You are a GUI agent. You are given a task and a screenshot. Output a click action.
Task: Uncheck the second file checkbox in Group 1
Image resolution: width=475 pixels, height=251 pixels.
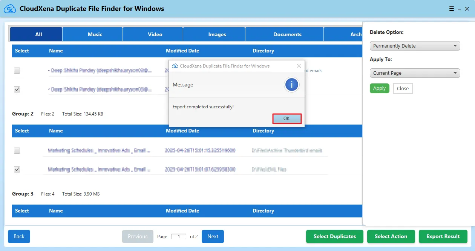point(17,89)
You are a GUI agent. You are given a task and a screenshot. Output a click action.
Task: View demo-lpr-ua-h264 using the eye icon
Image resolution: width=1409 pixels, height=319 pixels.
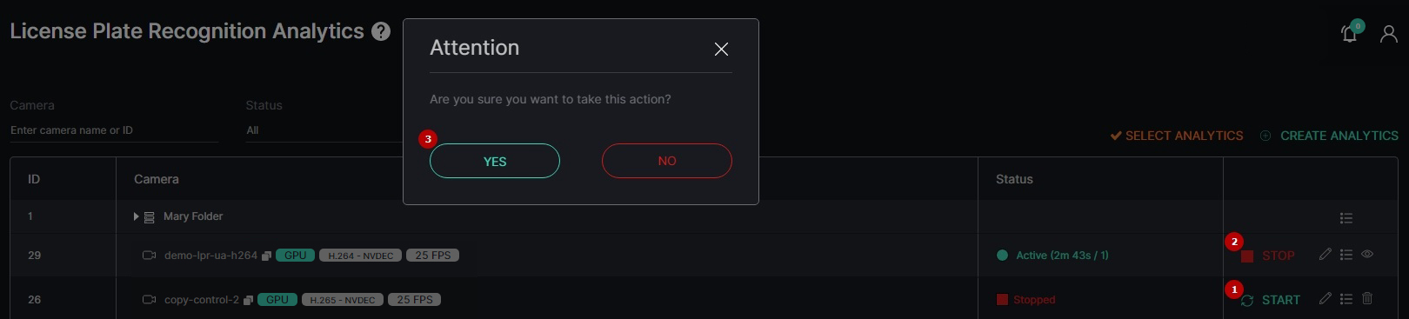pos(1367,255)
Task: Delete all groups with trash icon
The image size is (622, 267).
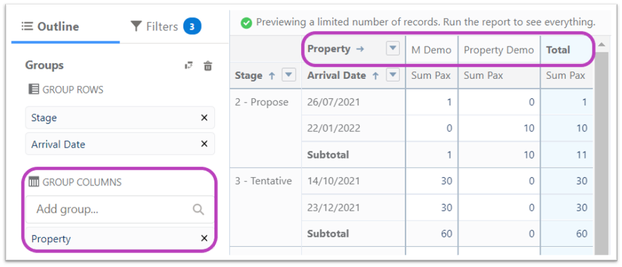Action: tap(207, 66)
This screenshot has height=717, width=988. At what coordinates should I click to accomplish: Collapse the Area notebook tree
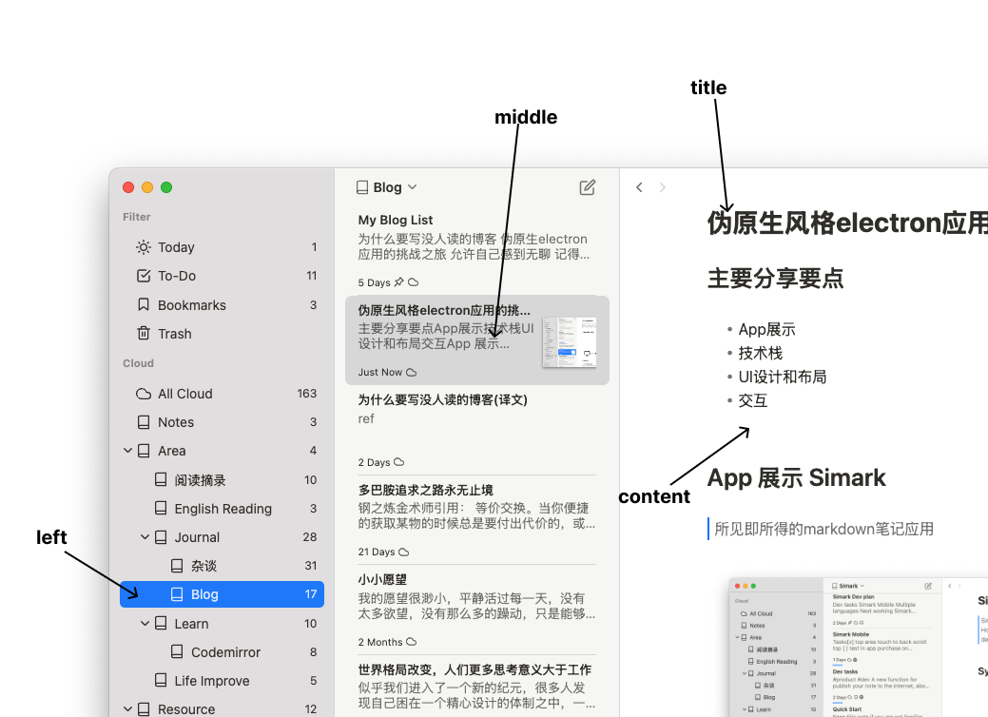coord(127,451)
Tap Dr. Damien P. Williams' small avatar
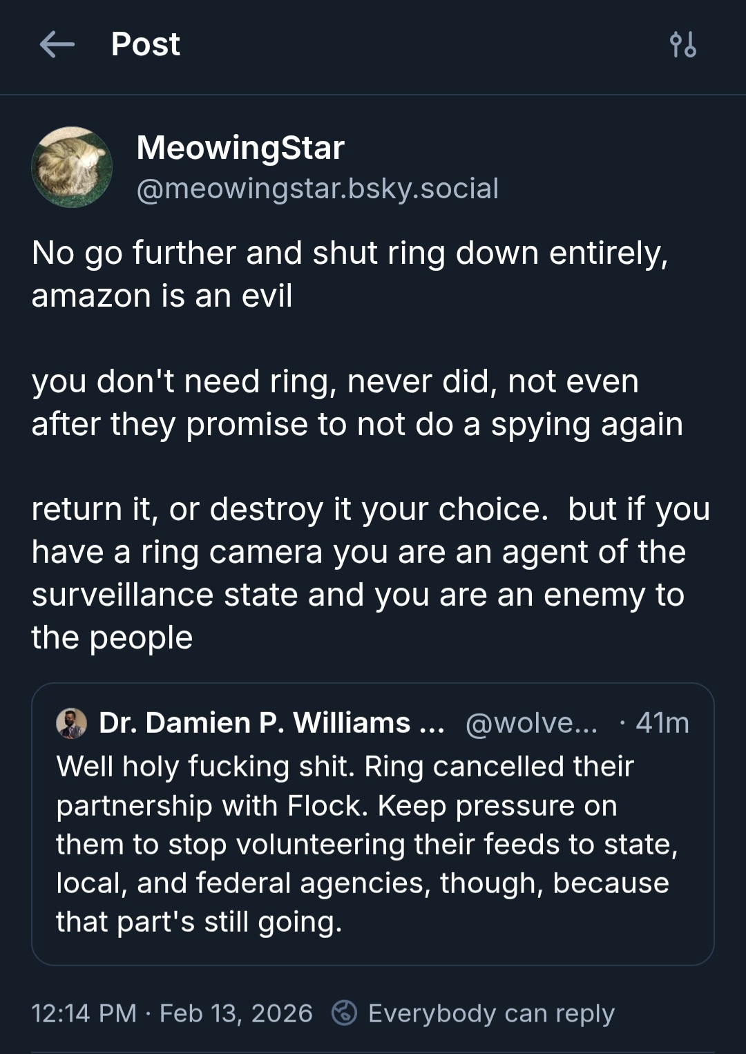This screenshot has width=746, height=1054. [x=71, y=723]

**WORK REQUIRED**
The output must match the records word for word, except that no pictures appear.

**RESULT FOR THIS EXERCISE**
You are a GUI agent. You are given a task and a screenshot. Output a click action.
Task: Uncheck the second file checkbox in Group 1
Image resolution: width=475 pixels, height=251 pixels.
point(17,89)
You are a GUI agent. You are given a task and a screenshot. Output a click action.
Task: View demo-lpr-ua-h264 using the eye icon
Image resolution: width=1409 pixels, height=319 pixels.
pos(1367,255)
Task: Delete all groups with trash icon
The image size is (622, 267).
Action: tap(207, 66)
This screenshot has height=717, width=988. At what coordinates should I click to accomplish: Collapse the Area notebook tree
coord(127,451)
Tap Dr. Damien P. Williams' small avatar
This screenshot has width=746, height=1054. [x=71, y=723]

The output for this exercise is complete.